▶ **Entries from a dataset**
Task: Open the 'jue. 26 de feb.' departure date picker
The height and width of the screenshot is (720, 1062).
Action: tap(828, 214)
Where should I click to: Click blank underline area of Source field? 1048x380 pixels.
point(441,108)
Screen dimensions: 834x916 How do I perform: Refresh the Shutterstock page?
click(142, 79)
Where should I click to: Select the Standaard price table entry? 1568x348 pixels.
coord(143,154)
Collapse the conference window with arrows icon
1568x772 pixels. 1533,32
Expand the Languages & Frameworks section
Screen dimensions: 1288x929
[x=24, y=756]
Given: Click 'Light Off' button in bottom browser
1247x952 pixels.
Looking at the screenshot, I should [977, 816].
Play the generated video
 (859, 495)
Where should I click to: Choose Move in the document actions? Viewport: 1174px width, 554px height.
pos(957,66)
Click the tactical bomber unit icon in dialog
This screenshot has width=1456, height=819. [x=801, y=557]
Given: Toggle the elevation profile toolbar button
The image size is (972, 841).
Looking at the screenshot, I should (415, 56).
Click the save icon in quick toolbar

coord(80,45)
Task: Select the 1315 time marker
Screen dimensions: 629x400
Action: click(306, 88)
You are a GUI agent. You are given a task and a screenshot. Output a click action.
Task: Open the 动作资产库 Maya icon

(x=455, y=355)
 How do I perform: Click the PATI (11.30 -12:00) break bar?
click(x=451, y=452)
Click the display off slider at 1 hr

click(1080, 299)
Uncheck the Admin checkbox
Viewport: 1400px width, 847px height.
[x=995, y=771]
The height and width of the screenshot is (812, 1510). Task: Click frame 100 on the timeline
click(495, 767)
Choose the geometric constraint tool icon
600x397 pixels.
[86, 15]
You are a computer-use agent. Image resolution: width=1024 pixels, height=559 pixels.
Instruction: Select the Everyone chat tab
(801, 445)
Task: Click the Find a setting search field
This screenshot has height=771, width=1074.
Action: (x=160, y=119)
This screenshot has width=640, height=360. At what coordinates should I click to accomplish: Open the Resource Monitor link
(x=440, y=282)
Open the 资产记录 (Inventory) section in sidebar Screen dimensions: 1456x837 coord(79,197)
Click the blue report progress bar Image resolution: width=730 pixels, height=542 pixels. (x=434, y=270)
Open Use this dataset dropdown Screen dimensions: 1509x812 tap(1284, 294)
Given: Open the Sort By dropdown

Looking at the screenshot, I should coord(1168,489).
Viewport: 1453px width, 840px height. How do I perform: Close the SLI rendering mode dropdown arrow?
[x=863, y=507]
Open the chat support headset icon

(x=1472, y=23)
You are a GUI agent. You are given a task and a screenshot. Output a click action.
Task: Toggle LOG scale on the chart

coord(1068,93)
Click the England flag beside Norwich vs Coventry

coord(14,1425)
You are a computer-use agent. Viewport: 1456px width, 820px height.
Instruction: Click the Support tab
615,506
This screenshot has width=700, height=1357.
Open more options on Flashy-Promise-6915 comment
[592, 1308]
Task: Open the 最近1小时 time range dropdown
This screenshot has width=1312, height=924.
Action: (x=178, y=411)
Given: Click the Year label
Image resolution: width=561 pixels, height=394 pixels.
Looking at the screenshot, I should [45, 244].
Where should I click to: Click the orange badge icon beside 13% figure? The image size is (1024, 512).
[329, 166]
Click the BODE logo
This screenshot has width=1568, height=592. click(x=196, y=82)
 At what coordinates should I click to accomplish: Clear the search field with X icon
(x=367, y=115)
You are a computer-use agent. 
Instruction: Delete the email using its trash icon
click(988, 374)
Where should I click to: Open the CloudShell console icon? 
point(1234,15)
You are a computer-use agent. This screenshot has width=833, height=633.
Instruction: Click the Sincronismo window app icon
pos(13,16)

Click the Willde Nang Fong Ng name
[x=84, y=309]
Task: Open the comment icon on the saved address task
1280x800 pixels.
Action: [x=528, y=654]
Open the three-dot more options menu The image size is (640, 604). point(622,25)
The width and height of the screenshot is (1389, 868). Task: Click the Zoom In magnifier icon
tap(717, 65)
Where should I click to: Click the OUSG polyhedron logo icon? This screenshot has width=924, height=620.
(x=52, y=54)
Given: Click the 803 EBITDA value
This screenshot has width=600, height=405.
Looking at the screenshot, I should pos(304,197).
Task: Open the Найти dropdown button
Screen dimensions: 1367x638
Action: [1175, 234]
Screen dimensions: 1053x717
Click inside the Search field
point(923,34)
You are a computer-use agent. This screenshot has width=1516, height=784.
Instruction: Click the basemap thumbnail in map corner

▶ **PROBLEM DESCRIPTION**
Render every line of the rows above as a Markdown table with the columns Number and Line, where Number gives the line's position and Line holds its text; leave out blank lines.

▶ **SOLUTION**
| Number | Line |
|---|---|
| 1 | Task: Open the 'jue. 26 de feb.' departure date picker |
| 2 | The height and width of the screenshot is (720, 1062). |
| 3 | Action: tap(828, 214) |
| 4 | Where should I click to: Click blank underline area of Source field? 1048x380 pixels. |
| 5 | point(441,108) |
| 6 | Screen dimensions: 834x916 How do I perform: Refresh the Shutterstock page? |
| 7 | click(142, 79) |
| 8 | Where should I click to: Select the Standaard price table entry? 1568x348 pixels. |
| 9 | coord(143,154) |
| 10 | Collapse the conference window with arrows icon |
| 11 | 1568x772 pixels. 1533,32 |
| 12 | Expand the Languages & Frameworks section |
| 13 | Screen dimensions: 1288x929 |
| 14 | [x=24, y=756] |
| 15 | Given: Click 'Light Off' button in bottom browser |
| 16 | 1247x952 pixels. |
| 17 | Looking at the screenshot, I should [977, 816]. |
| 18 | Play the generated video |
| 19 |  (859, 495) |
| 20 | Where should I click to: Choose Move in the document actions? Viewport: 1174px width, 554px height. |
| 21 | pos(957,66) |
| 22 | Click the tactical bomber unit icon in dialog |
| 23 | This screenshot has width=1456, height=819. [x=801, y=557] |
| 24 | Given: Toggle the elevation profile toolbar button |
| 25 | The image size is (972, 841). |
| 26 | Looking at the screenshot, I should (415, 56). |
| 27 | Click the save icon in quick toolbar |
| 28 | coord(80,45) |
| 29 | Task: Select the 1315 time marker |
| 30 | Screen dimensions: 629x400 |
| 31 | Action: click(306, 88) |
| 32 | You are a GUI agent. You are given a task and a screenshot. Output a click action. |
| 33 | Task: Open the 动作资产库 Maya icon |
| 34 | (x=455, y=355) |
| 35 |  How do I perform: Click the PATI (11.30 -12:00) break bar? |
| 36 | click(x=451, y=452) |
| 37 | Click the display off slider at 1 hr |
| 38 | click(1080, 299) |
| 39 | Uncheck the Admin checkbox |
| 40 | Viewport: 1400px width, 847px height. |
| 41 | [x=995, y=771] |
| 42 | The height and width of the screenshot is (812, 1510). Task: Click frame 100 on the timeline |
| 43 | click(495, 767) |
| 44 | Choose the geometric constraint tool icon |
| 45 | 600x397 pixels. |
| 46 | [86, 15] |
| 47 | You are a computer-use agent. Image resolution: width=1024 pixels, height=559 pixels. |
| 48 | Instruction: Select the Everyone chat tab |
| 49 | (801, 445) |
| 50 | Task: Click the Find a setting search field |
| 51 | This screenshot has height=771, width=1074. |
| 52 | Action: (x=160, y=119) |
| 53 | This screenshot has width=640, height=360. At what coordinates should I click to accomplish: Open the Resource Monitor link |
| 54 | (x=440, y=282) |
| 55 | Open the 资产记录 (Inventory) section in sidebar Screen dimensions: 1456x837 coord(79,197) |
| 56 | Click the blue report progress bar Image resolution: width=730 pixels, height=542 pixels. (x=434, y=270) |
| 57 | Open Use this dataset dropdown Screen dimensions: 1509x812 tap(1284, 294) |
| 58 | Given: Open the Sort By dropdown |
| 59 | Looking at the screenshot, I should coord(1168,489). |
| 60 | Viewport: 1453px width, 840px height. How do I perform: Close the SLI rendering mode dropdown arrow? |
| 61 | [x=863, y=507] |
| 62 | Open the chat support headset icon |
| 63 | (x=1472, y=23) |
| 64 | You are a GUI agent. You are given a task and a screenshot. Output a click action. |
| 65 | Task: Toggle LOG scale on the chart |
| 66 | coord(1068,93) |
| 67 | Click the England flag beside Norwich vs Coventry |
| 68 | coord(14,1425) |
| 69 | You are a computer-use agent. Viewport: 1456px width, 820px height. |
| 70 | Instruction: Click the Support tab |
| 71 | 615,506 |
| 72 | This screenshot has width=700, height=1357. |
| 73 | Open more options on Flashy-Promise-6915 comment |
| 74 | [592, 1308] |
| 75 | Task: Open the 最近1小时 time range dropdown |
| 76 | This screenshot has width=1312, height=924. |
| 77 | Action: (x=178, y=411) |
| 78 | Given: Click the Year label |
| 79 | Image resolution: width=561 pixels, height=394 pixels. |
| 80 | Looking at the screenshot, I should [45, 244]. |
| 81 | Where should I click to: Click the orange badge icon beside 13% figure? The image size is (1024, 512). |
| 82 | [329, 166] |
| 83 | Click the BODE logo |
| 84 | This screenshot has width=1568, height=592. click(x=196, y=82) |
| 85 |  At what coordinates should I click to accomplish: Clear the search field with X icon |
| 86 | (x=367, y=115) |
| 87 | You are a computer-use agent.  |
| 88 | Instruction: Delete the email using its trash icon |
| 89 | click(988, 374) |
| 90 | Where should I click to: Open the CloudShell console icon?  |
| 91 | point(1234,15) |
| 92 | You are a computer-use agent. This screenshot has width=833, height=633. |
| 93 | Instruction: Click the Sincronismo window app icon |
| 94 | pos(13,16) |
| 95 | Click the Willde Nang Fong Ng name |
| 96 | [x=84, y=309] |
| 97 | Task: Open the comment icon on the saved address task |
| 98 | 1280x800 pixels. |
| 99 | Action: [x=528, y=654] |
| 100 | Open the three-dot more options menu The image size is (640, 604). point(622,25) |
| 101 | The width and height of the screenshot is (1389, 868). Task: Click the Zoom In magnifier icon |
| 102 | tap(717, 65) |
| 103 | Where should I click to: Click the OUSG polyhedron logo icon? This screenshot has width=924, height=620. |
| 104 | (x=52, y=54) |
| 105 | Given: Click the 803 EBITDA value |
| 106 | This screenshot has width=600, height=405. |
| 107 | Looking at the screenshot, I should pos(304,197). |
| 108 | Task: Open the Найти dropdown button |
| 109 | Screen dimensions: 1367x638 |
| 110 | Action: [1175, 234] |
| 111 | Screen dimensions: 1053x717 |
| 112 | Click inside the Search field |
| 113 | point(923,34) |
| 114 | You are a computer-use agent. This screenshot has width=1516, height=784. |
| 115 | Instruction: Click the basemap thumbnail in map corner |